====== Source records

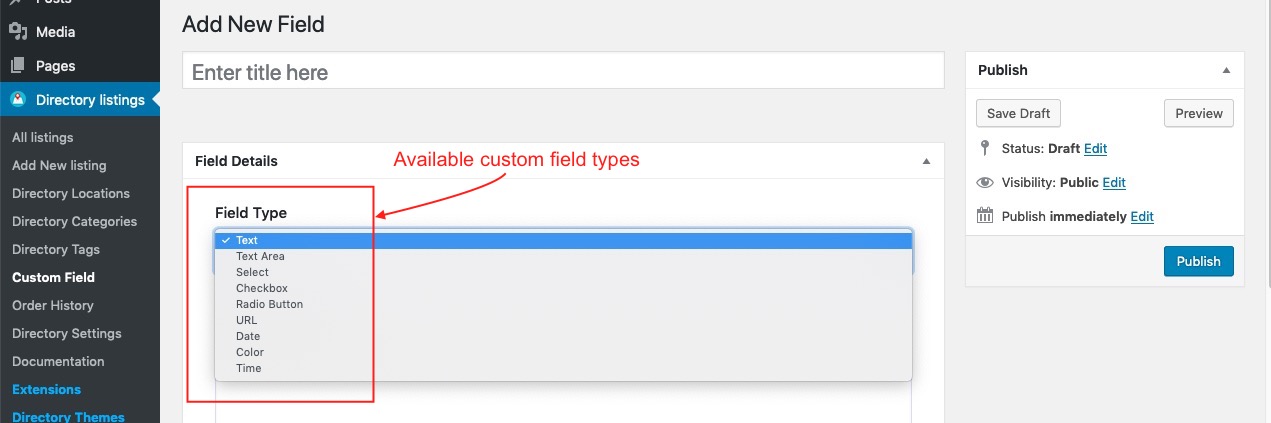The width and height of the screenshot is (1271, 423).
Task: Click the blue Publish button
Action: tap(1198, 261)
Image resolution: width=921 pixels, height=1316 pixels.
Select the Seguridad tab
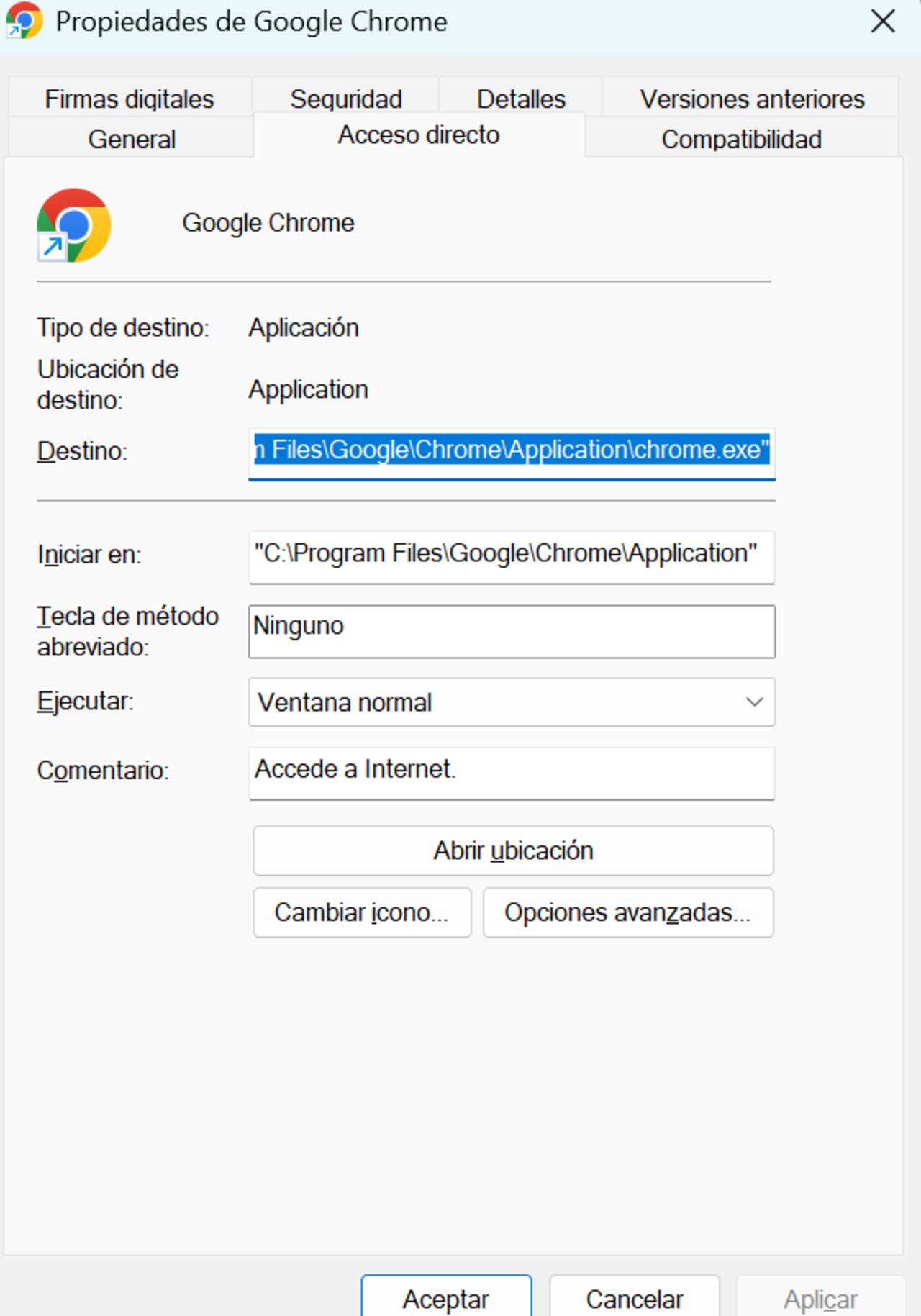346,99
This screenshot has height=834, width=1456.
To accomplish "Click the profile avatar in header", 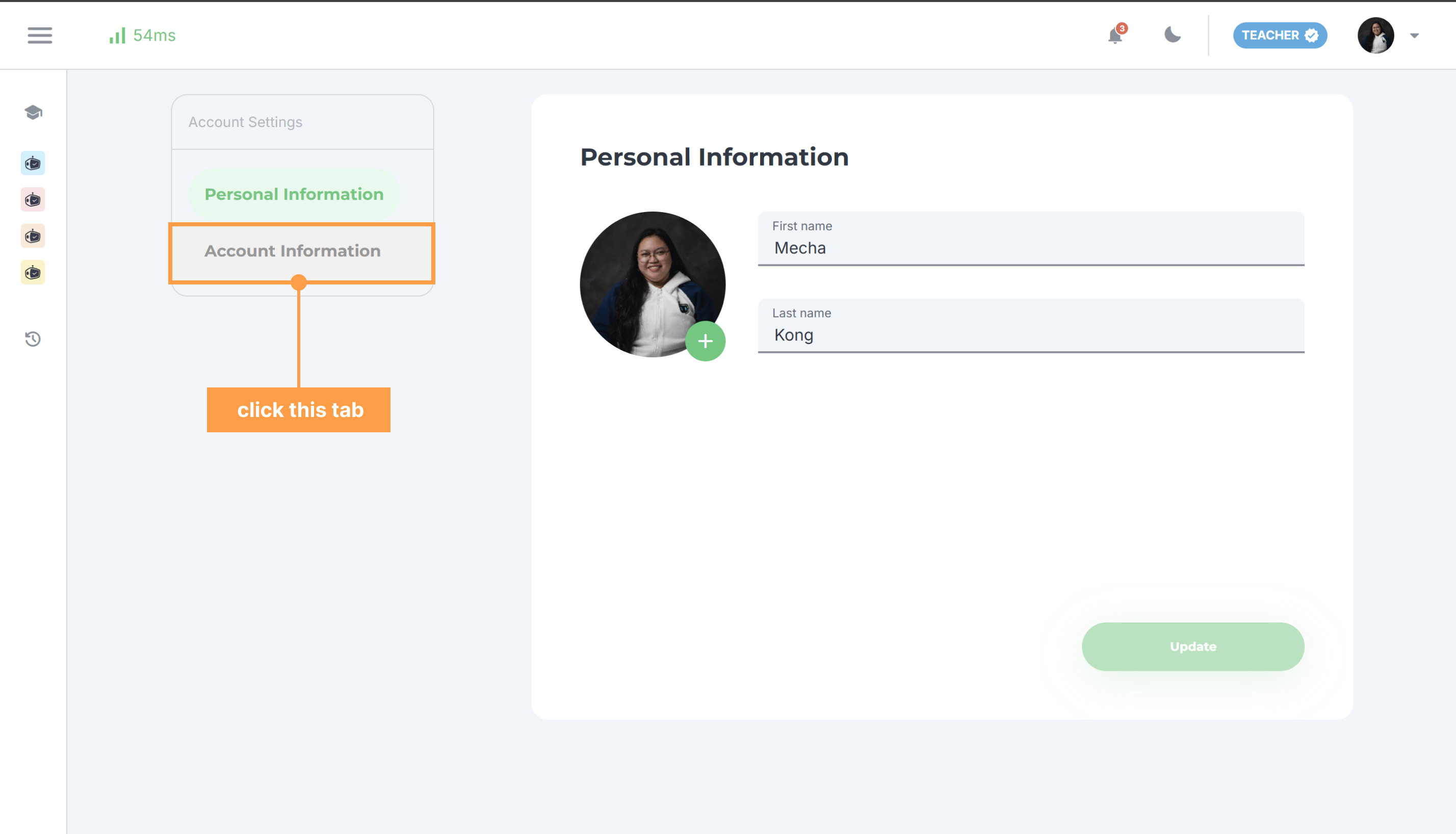I will (1375, 36).
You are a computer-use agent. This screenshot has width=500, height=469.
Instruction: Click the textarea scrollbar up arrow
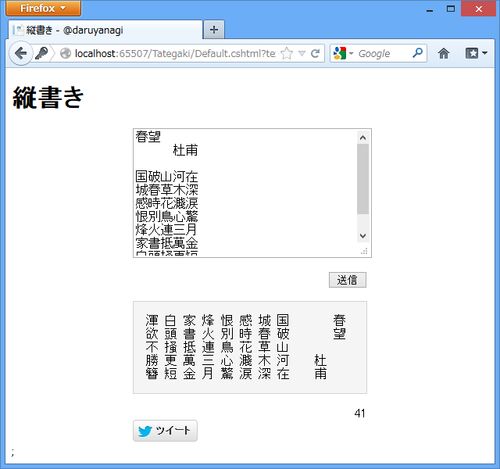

============

**How to complete this task**
With the pictures left out, copy exactly the lines above from the line containing "You are a computer-use" through the last line of the entries.

**Answer to this problem**
You are a computer-use agent. This screenshot has width=500, height=469.
Instruction: Click the textarea scrollbar up arrow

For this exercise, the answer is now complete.